Bellwether Education, a thinky tank with connections to the standards-loving side of the conservative reformster world, has just released a paper on the state of teacher evaluation in the US. "Teacher Evaluation in an Era of Rapid Change: From 'Unsatisfactory' to 'Needs Improvement.'" (Ha! I see what you did there.) Will you be surprised to discover that the research was funded by the Bill and Melinda Gates Foundation?

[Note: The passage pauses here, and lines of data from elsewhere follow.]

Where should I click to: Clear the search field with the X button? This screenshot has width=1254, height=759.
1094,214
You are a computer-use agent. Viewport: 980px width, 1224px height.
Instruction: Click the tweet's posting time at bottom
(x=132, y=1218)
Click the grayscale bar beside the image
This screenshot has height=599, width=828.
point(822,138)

In this paper, Chad Aldeman (Associate Partner on the Policy and Thought Leadership Team-- his mom must be proud) and Carolyn Chuong (Analyst-- keep plugging, kiddo) lay out what they see as current trends which they evaluate in terms of what they think the trends should be. So, see? A smattering of factish information all filtered through a set of personal ideas about how education should be going-- just like me! Let's see what they came up with.

The Widget Effect

Oh, this damn thing. You can go back and read the original TNTP paper, which was earthshattering and galvanized governments to leap up and start using a new piece of jargon. Just in case you missed it, the whole point was that school systems should not treat teachers as if they are interchangeable widgets, but instead should treat them as interchangeable widgets, some of which do widgetty things better than others. In other words, under this approach, all teachers are still widgets in a big machine; it's just that some widgets are better than others. But this theoretical thought-leadery framework is still influential today in the sense that it influenced this paper that I'm reading and you are reading about.

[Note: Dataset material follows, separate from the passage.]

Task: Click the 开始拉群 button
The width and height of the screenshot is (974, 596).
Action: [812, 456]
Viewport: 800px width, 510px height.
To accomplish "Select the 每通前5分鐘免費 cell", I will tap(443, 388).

So what did Aldeman and Chuong find? Five things, it turns out. Here they are.

1) Districts are starting to evaluate teachers as individuals.

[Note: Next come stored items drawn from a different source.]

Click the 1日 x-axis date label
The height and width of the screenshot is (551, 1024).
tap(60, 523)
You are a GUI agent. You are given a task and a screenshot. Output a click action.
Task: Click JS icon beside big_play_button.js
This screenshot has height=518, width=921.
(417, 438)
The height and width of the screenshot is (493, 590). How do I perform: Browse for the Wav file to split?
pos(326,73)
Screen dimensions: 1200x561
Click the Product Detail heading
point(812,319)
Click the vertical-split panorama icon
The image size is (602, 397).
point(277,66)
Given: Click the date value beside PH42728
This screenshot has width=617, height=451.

The "most dramatic finding" in The Widget Effect was that school districts were using binary pass/fail. Now states are moving toward a four- or five-tiered system. Woot!

Some people, apparently, quibble because the new system still finds a small percentage of teachers are in the suck zone, and for many reformsters, a teacher eval system is only good if it finds the gazillions of bad teachers that reformsters just know are out there. But Aldeman and Chuong say that criticism misses two points.

First, they say, don't look at the percent-- look at the number. See how high that number is? That's lots of bad teachers, isn't it. Also, they cite the New York report about tenure rule changes. They think the research says that if you're a bad teacher and your administration says so, you might leave. I think the research also says that if you're a good teacher and your boss gives you a bad evaluation, you might think twice about wanting to work for that boss. But here, as throughout, we will see that the question "Is the evaluation accurate" never appears on the radar.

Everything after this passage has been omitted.